* [Work instructions]: Copy the records below, replacing every occurrence of "Where should I click to" with "Which spot should I click to" and changing nothing else.

>>>

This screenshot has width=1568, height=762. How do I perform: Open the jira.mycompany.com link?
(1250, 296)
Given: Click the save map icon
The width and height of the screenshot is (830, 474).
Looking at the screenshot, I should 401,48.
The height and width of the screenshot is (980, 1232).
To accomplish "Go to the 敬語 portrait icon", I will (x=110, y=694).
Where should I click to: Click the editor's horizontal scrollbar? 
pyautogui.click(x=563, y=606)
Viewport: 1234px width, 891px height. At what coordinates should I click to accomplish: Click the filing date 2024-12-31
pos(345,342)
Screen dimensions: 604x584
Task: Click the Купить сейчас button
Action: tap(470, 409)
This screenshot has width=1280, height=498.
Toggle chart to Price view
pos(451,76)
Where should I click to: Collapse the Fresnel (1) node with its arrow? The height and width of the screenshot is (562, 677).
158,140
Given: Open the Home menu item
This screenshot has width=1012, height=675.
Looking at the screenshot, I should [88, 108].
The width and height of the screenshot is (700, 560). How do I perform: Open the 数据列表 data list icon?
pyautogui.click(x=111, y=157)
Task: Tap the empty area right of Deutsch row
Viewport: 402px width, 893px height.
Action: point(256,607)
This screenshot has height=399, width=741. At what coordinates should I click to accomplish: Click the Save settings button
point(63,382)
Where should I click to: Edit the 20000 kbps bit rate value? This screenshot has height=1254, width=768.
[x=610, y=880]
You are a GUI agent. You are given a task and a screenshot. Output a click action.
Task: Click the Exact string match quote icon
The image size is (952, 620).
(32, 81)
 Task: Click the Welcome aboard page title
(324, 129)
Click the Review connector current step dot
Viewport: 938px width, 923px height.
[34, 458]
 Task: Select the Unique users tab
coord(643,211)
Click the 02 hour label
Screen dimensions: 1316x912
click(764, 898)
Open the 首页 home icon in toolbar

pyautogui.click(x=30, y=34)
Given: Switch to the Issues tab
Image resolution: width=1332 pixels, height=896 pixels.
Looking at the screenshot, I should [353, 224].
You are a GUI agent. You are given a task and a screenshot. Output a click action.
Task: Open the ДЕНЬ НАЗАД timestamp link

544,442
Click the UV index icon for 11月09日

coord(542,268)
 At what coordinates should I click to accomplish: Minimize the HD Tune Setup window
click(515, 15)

<<<

* [Solved problem]:
This screenshot has width=1568, height=762. How do I perform: Open the jira.mycompany.com link?
(1250, 296)
Given: Click the save map icon
The width and height of the screenshot is (830, 474).
Looking at the screenshot, I should 401,48.
The height and width of the screenshot is (980, 1232).
To accomplish "Go to the 敬語 portrait icon", I will (x=110, y=694).
Which spot should I click to: Click the editor's horizontal scrollbar? 
pyautogui.click(x=563, y=606)
Viewport: 1234px width, 891px height. At what coordinates should I click to accomplish: Click the filing date 2024-12-31
pos(345,342)
Screen dimensions: 604x584
Task: Click the Купить сейчас button
Action: tap(470, 409)
This screenshot has width=1280, height=498.
Toggle chart to Price view
pos(451,76)
Which spot should I click to: Collapse the Fresnel (1) node with its arrow? The height and width of the screenshot is (562, 677).
158,140
Given: Open the Home menu item
This screenshot has width=1012, height=675.
Looking at the screenshot, I should [88, 108].
The width and height of the screenshot is (700, 560). How do I perform: Open the 数据列表 data list icon?
pyautogui.click(x=111, y=157)
Task: Tap the empty area right of Deutsch row
Viewport: 402px width, 893px height.
Action: point(256,607)
This screenshot has height=399, width=741. At what coordinates should I click to accomplish: Click the Save settings button
point(63,382)
Which spot should I click to: Edit the 20000 kbps bit rate value? This screenshot has height=1254, width=768.
[x=610, y=880]
You are a GUI agent. You are given a task and a screenshot. Output a click action.
Task: Click the Exact string match quote icon
The image size is (952, 620).
(32, 81)
 Task: Click the Welcome aboard page title
(324, 129)
Click the Review connector current step dot
Viewport: 938px width, 923px height.
[34, 458]
 Task: Select the Unique users tab
coord(643,211)
Click the 02 hour label
Screen dimensions: 1316x912
click(764, 898)
Open the 首页 home icon in toolbar

pyautogui.click(x=30, y=34)
Given: Switch to the Issues tab
Image resolution: width=1332 pixels, height=896 pixels.
Looking at the screenshot, I should [353, 224].
You are a GUI agent. You are given a task and a screenshot. Output a click action.
Task: Open the ДЕНЬ НАЗАД timestamp link

544,442
Click the UV index icon for 11月09日

coord(542,268)
 At what coordinates should I click to accomplish: Minimize the HD Tune Setup window
click(515, 15)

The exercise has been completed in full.